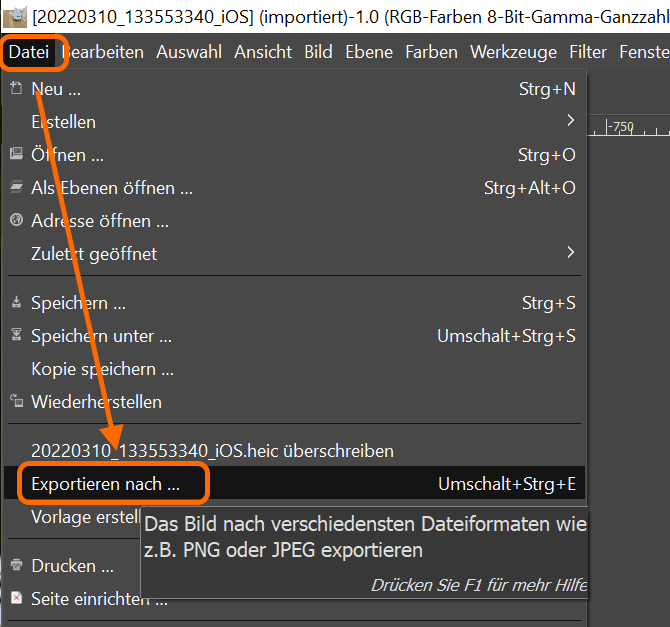The width and height of the screenshot is (670, 627).
Task: Overwrite 20220310_133553340_iOS.heic via menu entry
Action: [212, 451]
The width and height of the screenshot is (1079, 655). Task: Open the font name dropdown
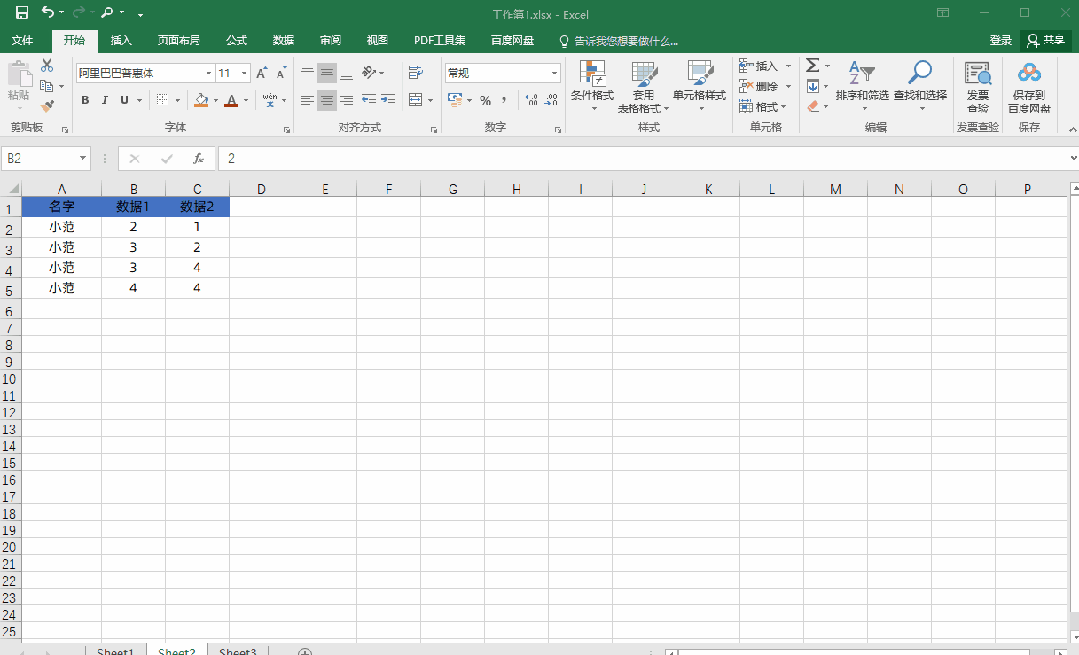pos(208,73)
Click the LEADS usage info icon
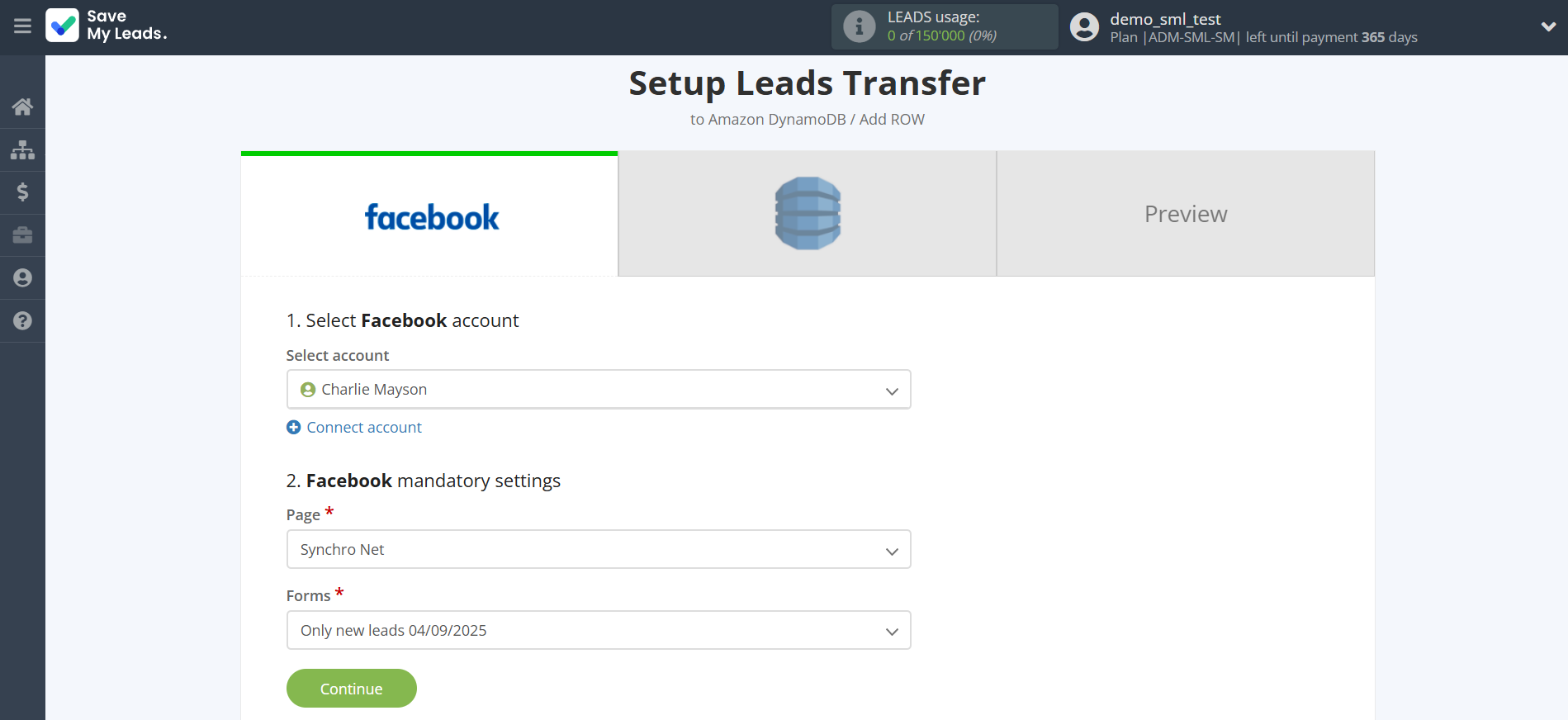This screenshot has width=1568, height=720. point(859,26)
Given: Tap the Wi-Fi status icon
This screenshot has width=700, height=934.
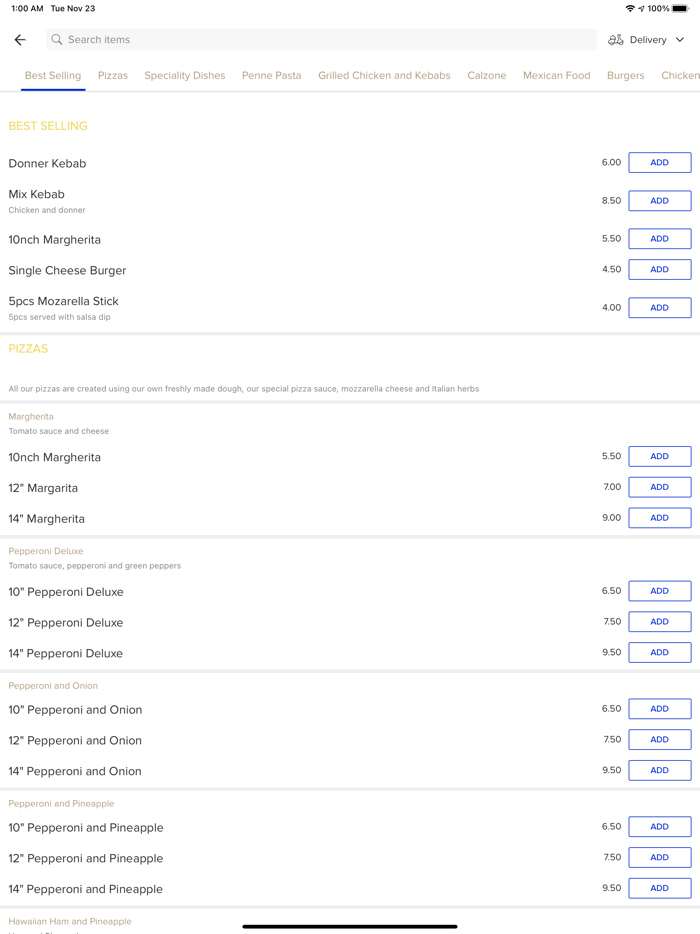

************

Work instruction: Omitting all pictures, restate word for word the lines from the one containing "The width and height of the screenshot is (1079, 655)." through the last line of the data.

Problem solution:
The width and height of the screenshot is (1079, 655). Task: Open the font name dropdown
pos(208,73)
Click the LEADS usage info icon
This screenshot has width=1568, height=720. point(859,26)
Given: Tap the Wi-Fi status icon
This screenshot has width=700, height=934.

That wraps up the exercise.